**ABOUT THIS EXERCISE**
Only the lines that contain the string "will" belong in the answer; pull them from the records.

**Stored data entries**
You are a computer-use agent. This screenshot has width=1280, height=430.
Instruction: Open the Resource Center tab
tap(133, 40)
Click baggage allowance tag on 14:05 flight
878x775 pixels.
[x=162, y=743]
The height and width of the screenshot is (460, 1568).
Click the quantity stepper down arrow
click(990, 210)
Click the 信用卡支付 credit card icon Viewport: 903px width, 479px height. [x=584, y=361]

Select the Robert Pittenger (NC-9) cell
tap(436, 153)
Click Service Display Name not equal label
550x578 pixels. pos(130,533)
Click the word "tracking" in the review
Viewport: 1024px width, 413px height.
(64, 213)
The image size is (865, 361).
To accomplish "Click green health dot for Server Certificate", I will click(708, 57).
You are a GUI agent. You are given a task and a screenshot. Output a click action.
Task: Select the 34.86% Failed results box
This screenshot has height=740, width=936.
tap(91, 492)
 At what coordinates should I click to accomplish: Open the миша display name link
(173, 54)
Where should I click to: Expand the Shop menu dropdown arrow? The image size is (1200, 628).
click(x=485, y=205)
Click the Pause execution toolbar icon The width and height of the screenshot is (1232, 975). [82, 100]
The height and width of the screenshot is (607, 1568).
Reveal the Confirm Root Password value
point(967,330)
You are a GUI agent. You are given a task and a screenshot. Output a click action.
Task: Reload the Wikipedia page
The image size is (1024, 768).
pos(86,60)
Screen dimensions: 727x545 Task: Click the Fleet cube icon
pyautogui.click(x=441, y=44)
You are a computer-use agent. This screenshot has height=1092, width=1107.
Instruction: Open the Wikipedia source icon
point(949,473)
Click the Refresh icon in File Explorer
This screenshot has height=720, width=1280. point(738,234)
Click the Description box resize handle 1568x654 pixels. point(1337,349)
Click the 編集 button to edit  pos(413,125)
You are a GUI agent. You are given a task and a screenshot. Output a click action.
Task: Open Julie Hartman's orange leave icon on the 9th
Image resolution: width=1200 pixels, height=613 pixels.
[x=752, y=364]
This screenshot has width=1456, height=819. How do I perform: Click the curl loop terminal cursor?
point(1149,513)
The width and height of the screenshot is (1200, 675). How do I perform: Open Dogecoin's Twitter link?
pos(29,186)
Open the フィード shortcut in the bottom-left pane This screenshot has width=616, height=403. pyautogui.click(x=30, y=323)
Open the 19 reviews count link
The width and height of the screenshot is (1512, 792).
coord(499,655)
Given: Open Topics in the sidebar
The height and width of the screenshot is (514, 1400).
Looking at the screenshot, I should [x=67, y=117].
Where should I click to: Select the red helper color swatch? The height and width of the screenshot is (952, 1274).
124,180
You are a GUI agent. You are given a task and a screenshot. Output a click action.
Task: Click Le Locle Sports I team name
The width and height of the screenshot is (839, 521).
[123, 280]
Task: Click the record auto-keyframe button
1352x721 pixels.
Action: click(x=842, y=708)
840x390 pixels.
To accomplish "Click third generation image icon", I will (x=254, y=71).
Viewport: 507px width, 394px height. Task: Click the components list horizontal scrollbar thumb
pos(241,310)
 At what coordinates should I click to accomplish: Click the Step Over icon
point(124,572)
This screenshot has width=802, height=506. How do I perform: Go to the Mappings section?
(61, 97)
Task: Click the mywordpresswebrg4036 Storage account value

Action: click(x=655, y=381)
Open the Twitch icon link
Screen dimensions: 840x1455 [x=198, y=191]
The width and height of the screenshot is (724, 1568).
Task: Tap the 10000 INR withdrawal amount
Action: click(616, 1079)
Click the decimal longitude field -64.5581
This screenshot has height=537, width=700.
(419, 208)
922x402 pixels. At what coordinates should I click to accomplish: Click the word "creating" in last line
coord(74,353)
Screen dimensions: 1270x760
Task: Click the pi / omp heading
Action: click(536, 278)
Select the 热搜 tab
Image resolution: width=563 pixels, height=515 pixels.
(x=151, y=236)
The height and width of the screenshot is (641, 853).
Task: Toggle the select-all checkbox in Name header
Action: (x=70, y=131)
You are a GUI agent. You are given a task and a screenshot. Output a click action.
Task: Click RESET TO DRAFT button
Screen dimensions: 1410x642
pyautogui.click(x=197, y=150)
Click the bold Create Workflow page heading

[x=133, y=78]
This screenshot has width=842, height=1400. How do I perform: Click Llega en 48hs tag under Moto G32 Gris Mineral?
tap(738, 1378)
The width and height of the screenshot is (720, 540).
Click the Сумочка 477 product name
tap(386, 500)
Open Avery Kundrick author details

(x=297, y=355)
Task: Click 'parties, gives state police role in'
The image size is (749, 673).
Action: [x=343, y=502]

**EXERCISE SOLUTION**
To accomplish "Click green health dot for Server Certificate", I will click(708, 57).
To accomplish "Click third generation image icon", I will (x=254, y=71).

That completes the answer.